Simple proof linearly dependent column imply linearly dependent rows
Solution 1:
I assume you want $A$ to be an $n \times n$ square matrix, otherwise the $1 \times 2$ matrix $A = \begin{bmatrix}1 & 1\end{bmatrix}$ is a counterexample.
(Side observation. The span of the columns need not be equal to the span of the rows - what you mean is that they have the same dimension.)
Assume there is is a non-zero $x$ such that $A x = 0$. We can assume WLOG that the first column of $A$ is a linear combination of the others, or more precisely $$ x = \begin{bmatrix} -1\\ z \end{bmatrix}, $$ where $z$ is a column vector of length $n-1$.
If $B$ is the $n \times (n-1)$ matrix obtained removing the first column from $A$, then $$\tag{prod} A = B Z, $$ where $Z$ is the $(n-1) \times n$ block matrix $$ Z = \begin{bmatrix} z & | &I \end{bmatrix}, $$ where $I$ is the identity $(n-1) \times (n-1)$ matrix.
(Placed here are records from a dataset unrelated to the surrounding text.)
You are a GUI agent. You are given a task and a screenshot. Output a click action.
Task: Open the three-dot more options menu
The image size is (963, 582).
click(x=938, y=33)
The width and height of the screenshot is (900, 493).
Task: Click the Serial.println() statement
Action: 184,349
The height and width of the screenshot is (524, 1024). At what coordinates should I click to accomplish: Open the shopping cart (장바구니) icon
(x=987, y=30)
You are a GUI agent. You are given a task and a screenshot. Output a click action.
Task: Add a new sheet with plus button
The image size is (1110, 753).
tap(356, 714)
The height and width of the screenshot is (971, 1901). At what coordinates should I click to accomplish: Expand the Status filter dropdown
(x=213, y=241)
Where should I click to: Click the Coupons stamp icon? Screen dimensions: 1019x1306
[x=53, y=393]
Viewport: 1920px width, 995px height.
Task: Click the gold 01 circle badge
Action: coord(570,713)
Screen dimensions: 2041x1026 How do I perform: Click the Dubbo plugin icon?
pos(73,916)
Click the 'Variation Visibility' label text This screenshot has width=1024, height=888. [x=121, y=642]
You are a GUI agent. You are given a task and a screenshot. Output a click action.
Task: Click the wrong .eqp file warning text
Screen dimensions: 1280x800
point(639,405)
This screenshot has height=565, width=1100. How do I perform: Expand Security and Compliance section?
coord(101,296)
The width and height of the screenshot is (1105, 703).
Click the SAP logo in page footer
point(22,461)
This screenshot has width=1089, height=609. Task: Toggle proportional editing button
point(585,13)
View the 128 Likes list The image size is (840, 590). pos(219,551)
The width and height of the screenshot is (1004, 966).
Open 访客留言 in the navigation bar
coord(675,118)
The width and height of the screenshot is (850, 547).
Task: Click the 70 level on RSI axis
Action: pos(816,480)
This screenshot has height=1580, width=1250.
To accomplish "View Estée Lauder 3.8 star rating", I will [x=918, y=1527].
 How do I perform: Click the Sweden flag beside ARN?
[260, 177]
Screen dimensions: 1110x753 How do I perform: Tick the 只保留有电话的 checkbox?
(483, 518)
Now (prod) shows the $n$ rows of $A$ are linear combinations of the rows of $Z$. Since $Z$ has $n - 1$ rows, this means that the rows of $A$ are linearly dependent, that is, there is a $y \ne 0$ such that $y^{t} A = 0$.
I am aware of the fact that you might consider this argument not to be satisfactory, because it reproduces part of the proof that the row rank equals the column rank.